(a) In general
Consistent with the protection of classified information, intelligence sources and methods, and privacy and civil liberties, the Director of National Intelligence, the Secretary of Homeland Security, the Secretary of Defense, and the Attorney General, in consultation with the heads of the appropriate Federal entities, shall jointly develop and issue procedures to facilitate and promote—
(1) the timely sharing of classified cyber threat indicators and defensive measures in the possession of the Federal Government with representatives of relevant Federal entities and non-Federal entities that have appropriate security clearances;
(2) the timely sharing with relevant Federal entities and non-Federal entities of cyber threat indicators, defensive measures, and information relating to cybersecurity threats or authorized uses under this subchapter, in the possession of the Federal Government that may be declassified and shared at an unclassified level;
(3) the timely sharing with relevant Federal entities and non-Federal entities, or the public if appropriate, of unclassified, including controlled unclassified, cyber threat indicators and defensive measures in the possession of the Federal Government;
(4) the timely sharing with Federal entities and non-Federal entities, if appropriate, of information relating to cybersecurity threats or authorized uses under this subchapter, in the possession of the Federal Government about cybersecurity threats to such entities to prevent or mitigate adverse effects from such cybersecurity threats; and
(5) the periodic sharing, through publication and targeted outreach, of cybersecurity best practices that are developed based on ongoing analyses of cyber threat indicators, defensive measures, and information relating to cybersecurity threats or authorized uses under this subchapter, in the possession of the Federal Government, with attention to accessibility and implementation challenges faced by small business concerns (as defined in section 632 of title 15).

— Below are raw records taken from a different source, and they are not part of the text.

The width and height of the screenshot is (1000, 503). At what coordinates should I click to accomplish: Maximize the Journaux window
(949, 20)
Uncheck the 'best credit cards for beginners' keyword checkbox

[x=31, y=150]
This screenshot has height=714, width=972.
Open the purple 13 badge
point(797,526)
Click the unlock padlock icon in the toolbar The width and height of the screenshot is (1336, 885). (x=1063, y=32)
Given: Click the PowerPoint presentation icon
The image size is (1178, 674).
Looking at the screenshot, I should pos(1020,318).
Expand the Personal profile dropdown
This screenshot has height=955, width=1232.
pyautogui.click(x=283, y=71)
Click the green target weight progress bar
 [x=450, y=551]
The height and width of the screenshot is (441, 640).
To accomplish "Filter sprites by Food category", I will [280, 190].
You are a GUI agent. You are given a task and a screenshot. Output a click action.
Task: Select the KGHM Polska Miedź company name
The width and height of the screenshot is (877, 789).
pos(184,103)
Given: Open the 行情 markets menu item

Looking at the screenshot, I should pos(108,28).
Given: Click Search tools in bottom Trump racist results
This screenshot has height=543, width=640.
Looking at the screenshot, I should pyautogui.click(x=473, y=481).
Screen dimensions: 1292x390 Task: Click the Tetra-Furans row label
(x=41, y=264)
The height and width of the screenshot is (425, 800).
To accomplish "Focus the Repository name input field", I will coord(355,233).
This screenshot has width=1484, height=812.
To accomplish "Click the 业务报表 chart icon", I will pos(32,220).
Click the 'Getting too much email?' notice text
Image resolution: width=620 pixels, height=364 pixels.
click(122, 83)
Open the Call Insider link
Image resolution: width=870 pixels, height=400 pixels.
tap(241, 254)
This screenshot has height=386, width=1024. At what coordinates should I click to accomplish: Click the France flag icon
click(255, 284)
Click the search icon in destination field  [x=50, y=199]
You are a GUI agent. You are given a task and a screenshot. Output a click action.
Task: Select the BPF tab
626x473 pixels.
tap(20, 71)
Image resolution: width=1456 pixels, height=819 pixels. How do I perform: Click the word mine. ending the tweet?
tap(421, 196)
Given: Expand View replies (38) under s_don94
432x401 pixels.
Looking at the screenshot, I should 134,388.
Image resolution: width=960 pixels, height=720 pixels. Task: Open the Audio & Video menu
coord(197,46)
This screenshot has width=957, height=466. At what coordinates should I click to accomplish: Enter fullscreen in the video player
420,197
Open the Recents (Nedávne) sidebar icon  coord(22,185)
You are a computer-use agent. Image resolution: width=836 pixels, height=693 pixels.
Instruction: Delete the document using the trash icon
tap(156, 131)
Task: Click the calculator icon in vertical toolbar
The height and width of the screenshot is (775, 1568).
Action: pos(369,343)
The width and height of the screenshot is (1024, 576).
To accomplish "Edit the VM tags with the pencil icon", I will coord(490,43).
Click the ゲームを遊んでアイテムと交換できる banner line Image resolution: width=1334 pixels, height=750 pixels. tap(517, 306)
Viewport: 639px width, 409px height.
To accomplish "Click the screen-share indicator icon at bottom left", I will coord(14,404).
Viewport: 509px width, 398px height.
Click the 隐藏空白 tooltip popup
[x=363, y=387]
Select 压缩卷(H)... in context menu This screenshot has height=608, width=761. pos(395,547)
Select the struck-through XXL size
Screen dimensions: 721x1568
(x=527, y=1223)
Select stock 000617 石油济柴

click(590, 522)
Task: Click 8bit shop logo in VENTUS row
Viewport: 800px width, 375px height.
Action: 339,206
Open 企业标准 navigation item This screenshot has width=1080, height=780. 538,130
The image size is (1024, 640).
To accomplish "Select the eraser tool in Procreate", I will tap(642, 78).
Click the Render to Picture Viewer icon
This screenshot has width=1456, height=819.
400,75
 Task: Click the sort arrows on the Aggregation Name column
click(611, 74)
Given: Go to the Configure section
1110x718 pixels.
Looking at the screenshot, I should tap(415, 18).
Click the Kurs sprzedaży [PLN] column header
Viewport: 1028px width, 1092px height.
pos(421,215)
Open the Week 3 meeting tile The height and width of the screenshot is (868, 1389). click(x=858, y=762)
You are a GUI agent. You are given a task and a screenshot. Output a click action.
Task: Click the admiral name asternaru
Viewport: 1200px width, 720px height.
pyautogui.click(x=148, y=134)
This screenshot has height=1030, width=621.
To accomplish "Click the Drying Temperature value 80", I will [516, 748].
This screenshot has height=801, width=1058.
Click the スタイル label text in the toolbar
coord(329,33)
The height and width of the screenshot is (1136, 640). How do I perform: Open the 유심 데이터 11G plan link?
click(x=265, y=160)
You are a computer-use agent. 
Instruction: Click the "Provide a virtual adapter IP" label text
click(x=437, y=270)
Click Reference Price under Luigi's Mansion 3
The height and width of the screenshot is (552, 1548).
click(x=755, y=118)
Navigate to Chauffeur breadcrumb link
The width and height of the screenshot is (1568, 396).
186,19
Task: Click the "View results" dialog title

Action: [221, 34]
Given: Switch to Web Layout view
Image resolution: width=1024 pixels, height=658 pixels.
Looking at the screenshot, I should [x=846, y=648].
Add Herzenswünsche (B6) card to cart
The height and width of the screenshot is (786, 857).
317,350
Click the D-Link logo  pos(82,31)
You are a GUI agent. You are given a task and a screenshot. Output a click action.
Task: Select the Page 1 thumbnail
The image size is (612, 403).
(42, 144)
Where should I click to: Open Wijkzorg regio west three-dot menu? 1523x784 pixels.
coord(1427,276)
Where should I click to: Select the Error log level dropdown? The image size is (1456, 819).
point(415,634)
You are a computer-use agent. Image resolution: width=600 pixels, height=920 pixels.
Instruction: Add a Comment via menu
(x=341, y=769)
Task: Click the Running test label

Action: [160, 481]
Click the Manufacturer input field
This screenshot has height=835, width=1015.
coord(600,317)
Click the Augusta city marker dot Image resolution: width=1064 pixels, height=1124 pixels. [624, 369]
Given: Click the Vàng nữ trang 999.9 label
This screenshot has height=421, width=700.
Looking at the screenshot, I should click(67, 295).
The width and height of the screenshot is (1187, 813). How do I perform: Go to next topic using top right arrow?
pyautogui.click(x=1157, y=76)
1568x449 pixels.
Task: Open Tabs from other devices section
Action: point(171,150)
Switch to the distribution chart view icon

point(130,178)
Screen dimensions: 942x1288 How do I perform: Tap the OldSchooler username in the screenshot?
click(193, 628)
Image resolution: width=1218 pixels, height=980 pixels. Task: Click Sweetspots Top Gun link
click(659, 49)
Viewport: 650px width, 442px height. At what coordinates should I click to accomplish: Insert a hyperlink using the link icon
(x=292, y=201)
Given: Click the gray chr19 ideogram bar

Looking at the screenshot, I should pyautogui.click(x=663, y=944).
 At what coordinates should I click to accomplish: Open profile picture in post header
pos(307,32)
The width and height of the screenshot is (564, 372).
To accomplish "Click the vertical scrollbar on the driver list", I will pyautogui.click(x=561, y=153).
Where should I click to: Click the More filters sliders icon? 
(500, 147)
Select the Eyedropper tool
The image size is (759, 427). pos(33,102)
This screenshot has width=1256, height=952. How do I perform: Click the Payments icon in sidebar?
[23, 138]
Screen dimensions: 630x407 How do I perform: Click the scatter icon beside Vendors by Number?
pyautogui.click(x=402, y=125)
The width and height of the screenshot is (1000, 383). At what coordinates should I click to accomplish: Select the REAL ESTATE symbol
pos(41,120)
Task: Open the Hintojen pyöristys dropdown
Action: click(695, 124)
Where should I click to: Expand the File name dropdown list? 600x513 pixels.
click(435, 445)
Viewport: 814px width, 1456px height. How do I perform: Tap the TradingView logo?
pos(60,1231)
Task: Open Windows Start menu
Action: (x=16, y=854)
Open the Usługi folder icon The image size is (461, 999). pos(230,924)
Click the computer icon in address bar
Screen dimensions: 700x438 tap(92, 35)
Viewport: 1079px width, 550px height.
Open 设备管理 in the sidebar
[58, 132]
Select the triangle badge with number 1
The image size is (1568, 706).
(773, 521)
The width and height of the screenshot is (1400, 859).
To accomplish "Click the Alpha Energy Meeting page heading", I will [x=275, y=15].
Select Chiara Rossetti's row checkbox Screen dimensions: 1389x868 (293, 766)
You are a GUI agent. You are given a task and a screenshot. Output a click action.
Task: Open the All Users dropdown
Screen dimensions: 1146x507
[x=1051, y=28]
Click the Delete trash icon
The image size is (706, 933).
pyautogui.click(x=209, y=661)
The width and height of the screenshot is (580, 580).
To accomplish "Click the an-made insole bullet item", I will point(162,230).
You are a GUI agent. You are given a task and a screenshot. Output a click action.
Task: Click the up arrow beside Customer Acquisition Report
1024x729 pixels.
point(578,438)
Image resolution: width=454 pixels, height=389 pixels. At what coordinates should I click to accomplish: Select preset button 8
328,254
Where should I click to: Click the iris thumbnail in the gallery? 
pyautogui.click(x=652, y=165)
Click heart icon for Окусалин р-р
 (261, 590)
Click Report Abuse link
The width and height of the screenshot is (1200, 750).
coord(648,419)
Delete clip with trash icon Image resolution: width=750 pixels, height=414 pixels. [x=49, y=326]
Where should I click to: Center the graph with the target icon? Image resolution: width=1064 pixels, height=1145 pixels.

(b) Development of procedures
(1) In general
The procedures developed under subsection (a) shall—
(A) ensure the Federal Government has and maintains the capability to share cyber threat indicators and defensive measures in real time consistent with the protection of classified information;
(B) incorporate, to the greatest extent practicable, existing processes and existing roles and responsibilities of Federal entities and non-Federal entities for information sharing by the Federal Government, including sector specific information sharing and analysis centers;
(C) include procedures for notifying, in a timely manner, Federal entities and non-Federal entities that have received a cyber threat indicator or defensive measure from a Federal entity under this subchapter that is known or determined to be in error or in contravention of the requirements of this subchapter or another provision of Federal law or policy of such error or contravention;
(D) include requirements for Federal entities sharing cyber threat indicators or defensive measures to implement and utilize security controls to protect against unauthorized access to or acquisition of such cyber threat indicators or defensive measures;
(E) include procedures that require a Federal entity, prior to the sharing of a cyber threat indicator—
(i) to review such cyber threat indicator to assess whether such cyber threat indicator contains any information not directly related to a cybersecurity threat that such Federal entity knows at the time of sharing to be personal information of a specific individual or information that identifies a specific individual and remove such information; or
(ii) to implement and utilize a technical capability configured to remove any information not directly related to a cybersecurity threat that the Federal entity knows at the time of sharing to be personal information of a specific individual or information that identifies a specific individual; and
(F) include procedures for notifying, in a timely manner, any United States person whose personal information is known or determined to have been shared by a Federal entity in violation of this subchapter.
(2) Consultation
In developing the procedures required under this section, the Director of National Intelligence, the Secretary of Homeland Security, the Secretary of Defense, and the Attorney General shall consult with appropriate Federal entities, including the Small Business Administration and the National Laboratories (as defined in section 15801 of title 42), to ensure that effective protocols are implemented that will facilitate and promote the sharing of cyber threat indicators by the Federal Government in a timely manner.
(c) Submittal to Congress
Not later than 60 days after December 18, 2015, the Director of National Intelligence, in consultation with the heads of the appropriate Federal entities, shall submit to Congress the procedures required by subsection (a).